A “TeatrAula” do dramaturgo, ator e diretor Ricardo Guilherme apresentada marcou o encerramento do 17º Congresso Brasileiro de Medicina de Família e Comunidade (CBMFC), em 23 de setembro, no Centro de Eventos do Ceará, na cidade Fortaleza.
Este formato de espetáculo é uma vivência que une teatro e vida real, envolvendo ator e espectadores. Estes, por meio da leitura de textos de diversas autorias, interpretam ideias e ideais acerca das dimensões de cuidado coletivo e saúde comunitária. Saiba mais sobre o formato aqui.
Abaixo um trecho da TeatrAula de Ricardo Guilherme.
“Eis o médico de família e comunidade: um educador, um Doutor Paulo Freire, de jaleco, a abordar, a transbordar a referência da vida, contextualizando situações cotidianas, um freireano deflagrador de processos sociais a fazer conexões entre a realidade ordinária e a irrealidade extraordinária que deve vir a ser.
A prática médica, familiar e comunitária, requer aprendizagem e auto-aprendizagem, criticidade e criatividade, ciência e consciência, paciência e impaciência, convivência e incumbência, experiência e emergência, premência e urgência, invenções e reinvenções, intervenções sócio-políticas de ideias e ideais, a produção de saberes em três dimensões: a vivência, a episteme-experimento e a Doxa-opinião, de modo a se contrapor a uma mentalidade autoritária que pressupõe a negação das diferenças individuais, culturais e sócio-econômicas, mentalidade que privilegia os saberes monolíticos, imutáveis, em detrimento do conhecimento dinâmico que acontece da interação individuo família/escola/comunidade.
Neste contexto o médico de família e comunidade atua nos campos da instrução e da educação informais.

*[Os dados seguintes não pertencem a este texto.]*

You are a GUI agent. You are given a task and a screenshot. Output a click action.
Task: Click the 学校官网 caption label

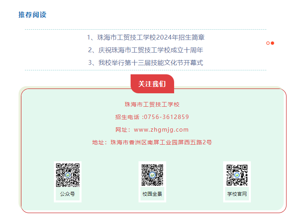237,194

É um instrutor, um pedagogo, não o pedagogo da educação que Paulo Freire chamou de bancária na qual o professor faz “depósitos” de conhecimento no aluno, que os recebe passivamente, sem problematizacoes de conteúdo. (…)
Se como preconiza Paulo Freire a educação formal sozinha não transforma a sociedade, se faz necessária a informalidade educacional do médico de família e comunidade porque a sua orientação transfere conhecimentos de saúde e cria possibilidades de produção desses conhecimentos, na pratica comunitária. Na prática do médico de família e comunidade persiste algo que Paulo Freire denomina de “inédito viável”. Ou seja, uma futuridade a ser construída pela transformação do presente. É o que ainda é tentando vir a ser o que ainda não é, na perspectiva do vir a ser, a perspectiva do que ainda será.
Algum paciente impaciente poderá argumentar que esse fazer dialógico de uma consulta médica, nessa estetoscópica relação no consultório, é um mínimo, é o mínimo que se pode fazer diante da complexidade sócio-política desse complexo de tarefas , para tornar não inédita mas viável a transformação. Sim. Talvez seja um mínimo, o mínimo possível. Mas diria o doutor Paulo Freire, sem jaleco mas com seu estetoscópio a escutar o coração do mundo: a história se faz de mínimos, a história se faz de muitos mínimos para se atingir o máximo.”